Silvia Schiavolin, Alberto Raggi, Chiara Scaratti, Matilde Leonardi, Alberto Cusin, Sergio Visintini, Francesco Acerbi, Marco Schiariti, Costanza Zattra, Morgan Broggi, Paolo Ferroli

Abstract

This study aims to assess surgical outcome in brain tumor surgery using patient reported outcome measures (PROMs) and to compare their results with traditional clinical outcome measurements. Neuro-oncological patients undergoing surgical removal for the lesion were enrolled; MOCA test, PROMs (EUROHIS-QoL, PGWB-S, WHODAS-12), and the clinical scale Karnofsky Performance Status (KPS) were administered to evaluate respectively cognitive status, quality of life, well-being, disability, and functional status before surgery and at 3-month follow-up. Wilcoxon test was performed to evaluate the longitudinal change of test scores, the smallest detectable difference to classify the change of patients in PROMs, the Cohen kappa to investigate the concordance between KPS and PROMs in classifying the patients' change, and Mann-Whitney U test to compare patients with complications and no complications.
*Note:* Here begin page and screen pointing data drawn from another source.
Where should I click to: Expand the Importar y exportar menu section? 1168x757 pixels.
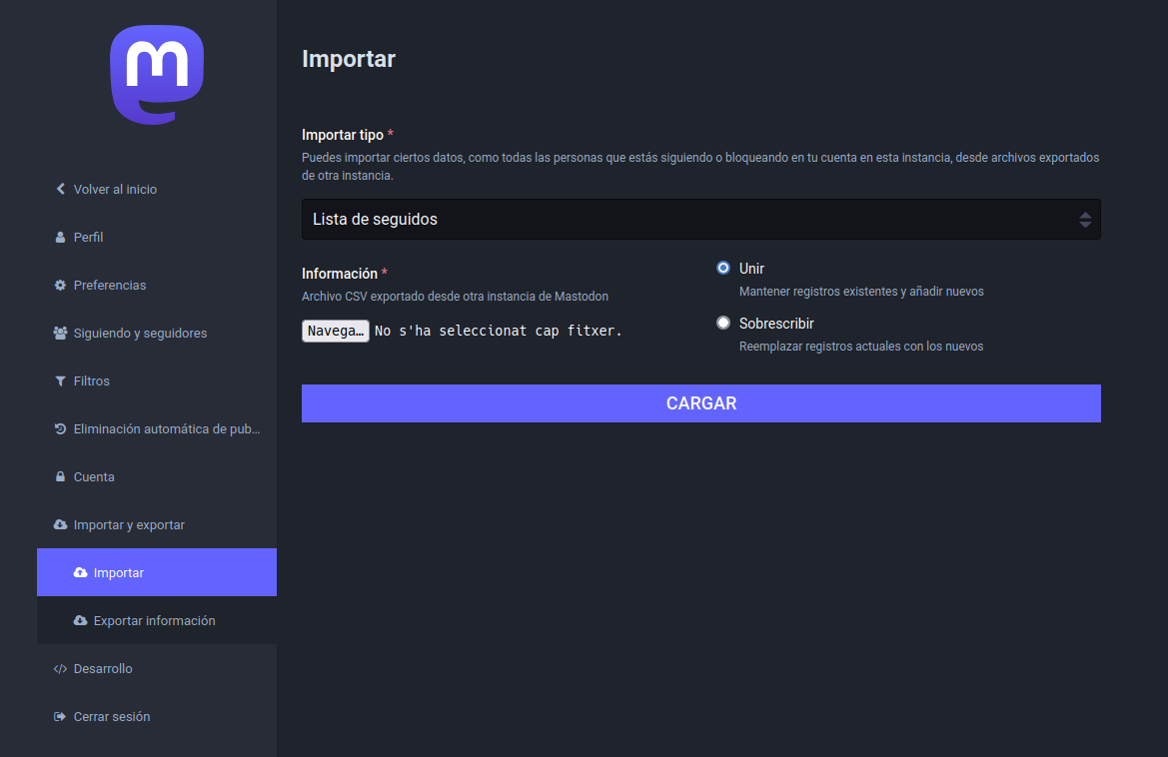click(129, 524)
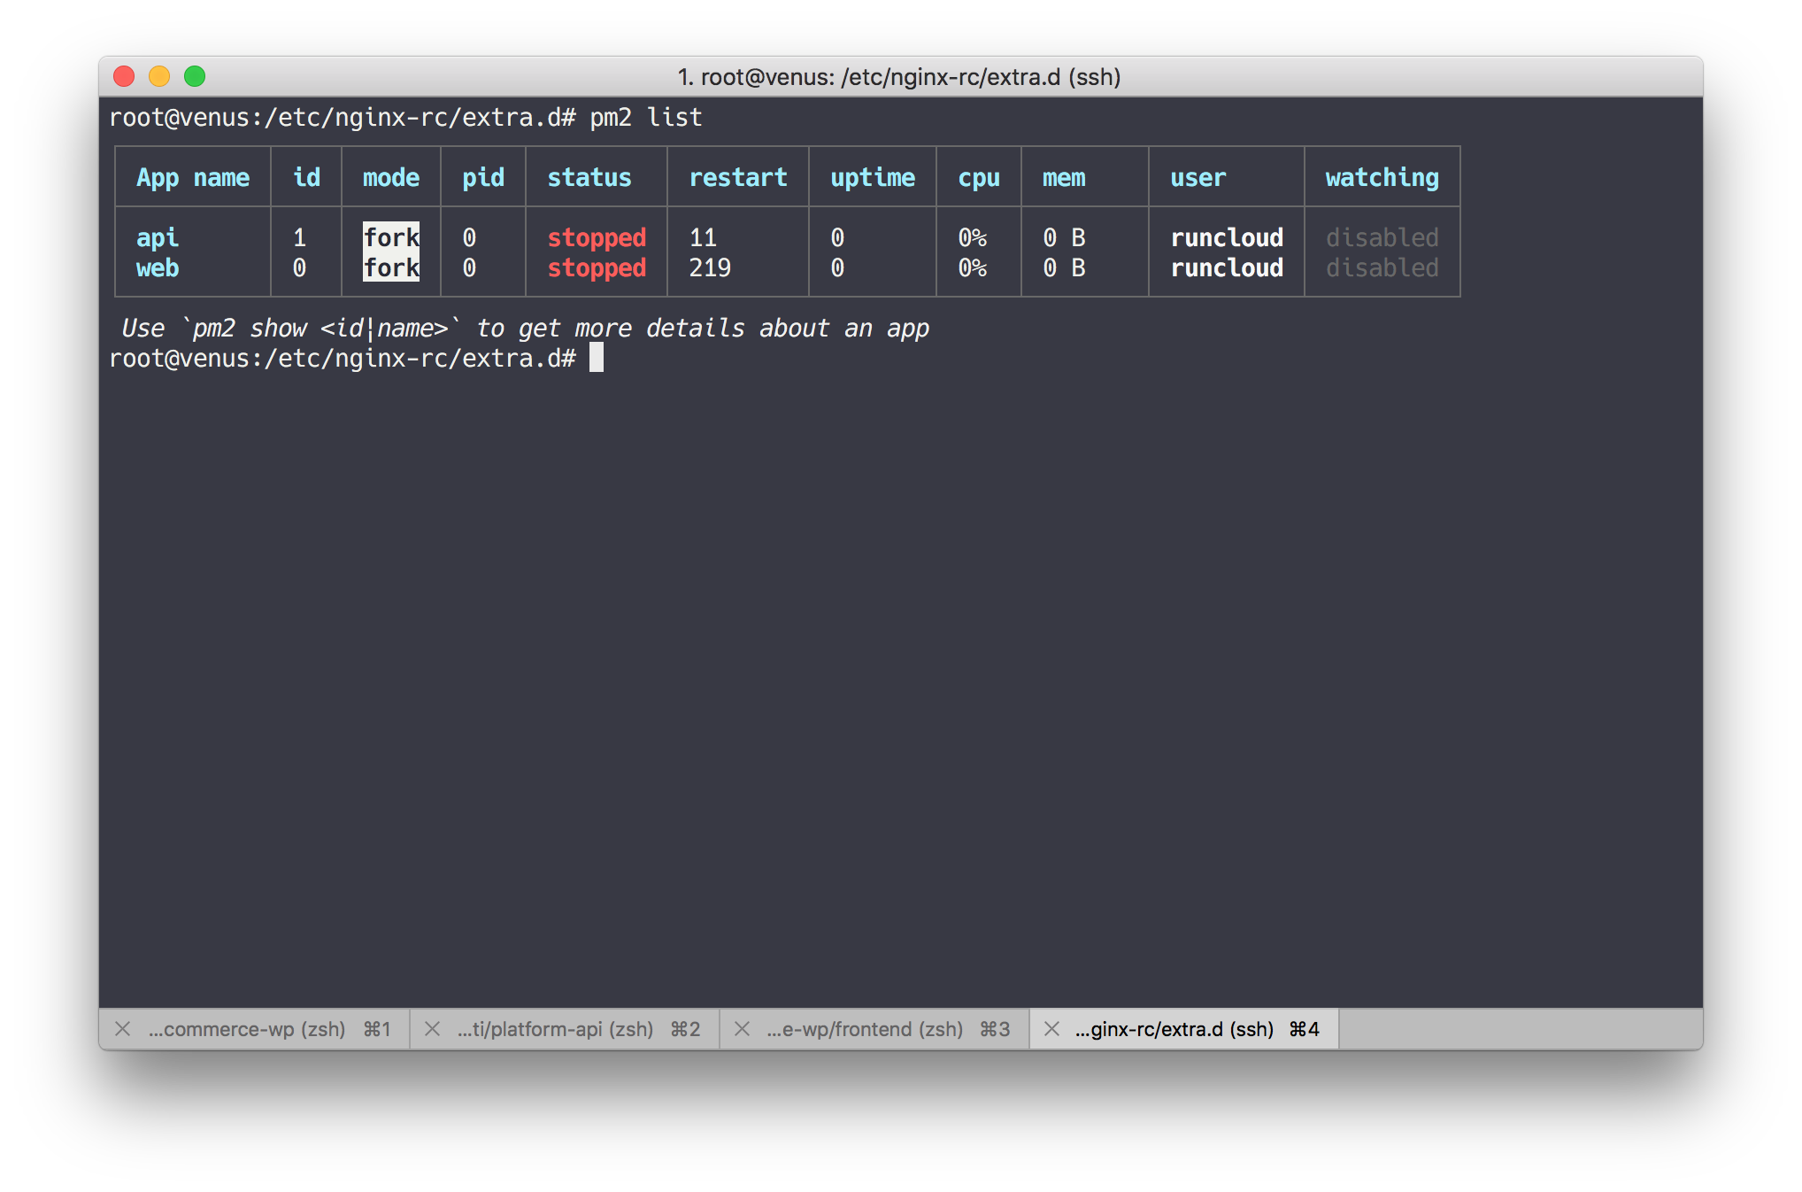Close the extra.d ssh tab
This screenshot has height=1192, width=1802.
point(1051,1029)
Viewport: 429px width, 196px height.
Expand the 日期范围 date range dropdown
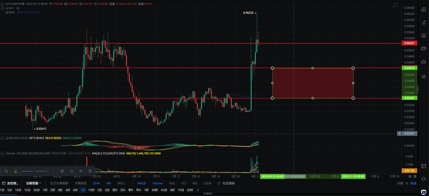click(x=33, y=183)
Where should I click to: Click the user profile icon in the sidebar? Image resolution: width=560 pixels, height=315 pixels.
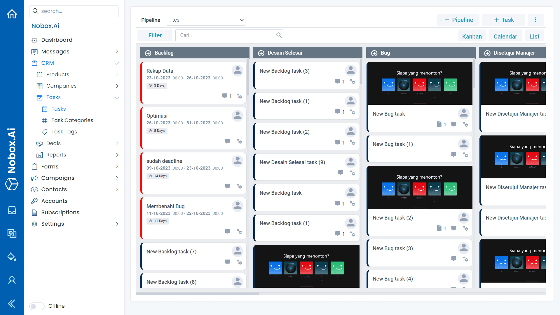click(x=12, y=280)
A total of 101 patients were enrolled (54 woman, mean age 50.2 ± 14.1, range 20-85): psychological well-being improved at follow-up; 95 patients (94.1%) were improved/unchanged and 6 (5.9%) were worsened according to PROMs; functional status measured with KPS had a slight agreement with quality of life and disability and no agreement with psychological well-being questionnaires; patients with complications had a greater worsening in KPS. According to PROMs measuring QoL, disability, and psychological well-being, most of the patients were improved/unchanged after surgery. Since PROMs and KPS detect different aspects of the patients' health status, PROMs should be integrated in surgical outcome evaluation. Furthermore, their association with complications and with other clinical and subjective variables that could influence patient's perception of health status should be investigated.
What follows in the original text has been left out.